Report every line in the rows below that contains the word "dropdown", copying each line in full.

▸ DATASET EXCERPTS:

........

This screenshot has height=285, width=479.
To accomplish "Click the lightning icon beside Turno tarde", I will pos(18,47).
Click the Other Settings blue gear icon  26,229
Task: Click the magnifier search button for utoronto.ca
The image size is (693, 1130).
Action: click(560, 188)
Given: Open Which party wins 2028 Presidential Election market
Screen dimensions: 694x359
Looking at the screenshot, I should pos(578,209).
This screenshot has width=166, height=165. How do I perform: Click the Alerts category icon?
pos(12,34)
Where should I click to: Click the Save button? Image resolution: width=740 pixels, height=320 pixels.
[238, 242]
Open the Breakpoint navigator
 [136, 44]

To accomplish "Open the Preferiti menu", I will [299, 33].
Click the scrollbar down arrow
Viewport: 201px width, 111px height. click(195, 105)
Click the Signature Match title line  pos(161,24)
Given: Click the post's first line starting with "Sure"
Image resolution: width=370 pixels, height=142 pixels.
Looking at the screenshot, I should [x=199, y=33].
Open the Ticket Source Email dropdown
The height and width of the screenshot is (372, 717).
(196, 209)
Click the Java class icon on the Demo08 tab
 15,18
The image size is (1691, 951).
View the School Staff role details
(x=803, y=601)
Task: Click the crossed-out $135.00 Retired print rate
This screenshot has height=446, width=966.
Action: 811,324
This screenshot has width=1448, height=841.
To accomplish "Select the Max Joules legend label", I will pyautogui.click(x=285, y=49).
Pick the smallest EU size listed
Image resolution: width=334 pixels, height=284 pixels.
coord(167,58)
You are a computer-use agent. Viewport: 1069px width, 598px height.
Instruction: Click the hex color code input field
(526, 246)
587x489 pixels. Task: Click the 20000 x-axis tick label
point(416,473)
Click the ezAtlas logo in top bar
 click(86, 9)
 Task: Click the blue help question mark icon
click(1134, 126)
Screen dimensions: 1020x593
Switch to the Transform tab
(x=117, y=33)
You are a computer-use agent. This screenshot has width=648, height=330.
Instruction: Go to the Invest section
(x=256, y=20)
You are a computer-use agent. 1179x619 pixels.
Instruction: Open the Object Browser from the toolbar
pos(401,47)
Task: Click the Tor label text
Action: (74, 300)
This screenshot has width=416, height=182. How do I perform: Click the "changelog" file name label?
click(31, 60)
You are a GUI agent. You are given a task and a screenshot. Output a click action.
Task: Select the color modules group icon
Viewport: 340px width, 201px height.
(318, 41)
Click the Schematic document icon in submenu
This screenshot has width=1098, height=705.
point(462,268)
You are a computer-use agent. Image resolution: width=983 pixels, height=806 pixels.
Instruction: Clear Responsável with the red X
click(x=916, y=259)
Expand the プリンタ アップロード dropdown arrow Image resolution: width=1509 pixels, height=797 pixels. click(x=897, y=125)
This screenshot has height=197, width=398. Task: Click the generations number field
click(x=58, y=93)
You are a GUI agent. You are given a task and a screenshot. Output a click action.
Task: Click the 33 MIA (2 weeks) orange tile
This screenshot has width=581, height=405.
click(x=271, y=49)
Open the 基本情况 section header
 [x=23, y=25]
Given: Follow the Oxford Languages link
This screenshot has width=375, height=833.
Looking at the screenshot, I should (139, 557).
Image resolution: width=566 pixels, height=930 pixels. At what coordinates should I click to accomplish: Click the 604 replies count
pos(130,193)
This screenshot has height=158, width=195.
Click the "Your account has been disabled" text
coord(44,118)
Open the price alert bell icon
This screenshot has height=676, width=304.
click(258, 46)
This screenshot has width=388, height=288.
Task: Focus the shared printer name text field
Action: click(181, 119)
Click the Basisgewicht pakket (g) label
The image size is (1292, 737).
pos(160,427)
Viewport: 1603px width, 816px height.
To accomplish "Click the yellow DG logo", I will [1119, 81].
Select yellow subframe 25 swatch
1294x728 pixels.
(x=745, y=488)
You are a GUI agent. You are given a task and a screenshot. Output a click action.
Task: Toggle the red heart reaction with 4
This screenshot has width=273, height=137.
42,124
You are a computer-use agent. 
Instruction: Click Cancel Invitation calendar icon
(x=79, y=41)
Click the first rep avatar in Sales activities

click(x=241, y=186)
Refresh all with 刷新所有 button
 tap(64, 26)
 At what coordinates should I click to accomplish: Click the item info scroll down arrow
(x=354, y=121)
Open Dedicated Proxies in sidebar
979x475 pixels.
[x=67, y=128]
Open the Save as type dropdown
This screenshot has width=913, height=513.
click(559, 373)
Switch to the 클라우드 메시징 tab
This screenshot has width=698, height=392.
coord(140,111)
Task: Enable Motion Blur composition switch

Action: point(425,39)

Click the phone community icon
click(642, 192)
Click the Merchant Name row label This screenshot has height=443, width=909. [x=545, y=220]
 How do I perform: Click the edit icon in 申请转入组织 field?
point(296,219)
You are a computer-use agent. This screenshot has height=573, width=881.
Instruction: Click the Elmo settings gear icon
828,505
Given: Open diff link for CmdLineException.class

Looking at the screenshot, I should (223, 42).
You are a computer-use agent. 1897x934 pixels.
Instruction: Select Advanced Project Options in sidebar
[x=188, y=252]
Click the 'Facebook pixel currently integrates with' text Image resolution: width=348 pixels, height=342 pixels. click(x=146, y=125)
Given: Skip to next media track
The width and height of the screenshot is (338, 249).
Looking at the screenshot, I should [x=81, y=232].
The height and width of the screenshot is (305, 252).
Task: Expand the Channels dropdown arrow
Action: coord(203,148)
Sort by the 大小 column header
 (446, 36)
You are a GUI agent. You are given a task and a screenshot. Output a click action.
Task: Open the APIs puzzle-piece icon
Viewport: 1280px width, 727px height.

........

▸ EXERCISE RESPONSE:
Open the Ticket Source Email dropdown
Expand the プリンタ アップロード dropdown arrow Image resolution: width=1509 pixels, height=797 pixels. click(x=897, y=125)
Open the Save as type dropdown
Task: Expand the Channels dropdown arrow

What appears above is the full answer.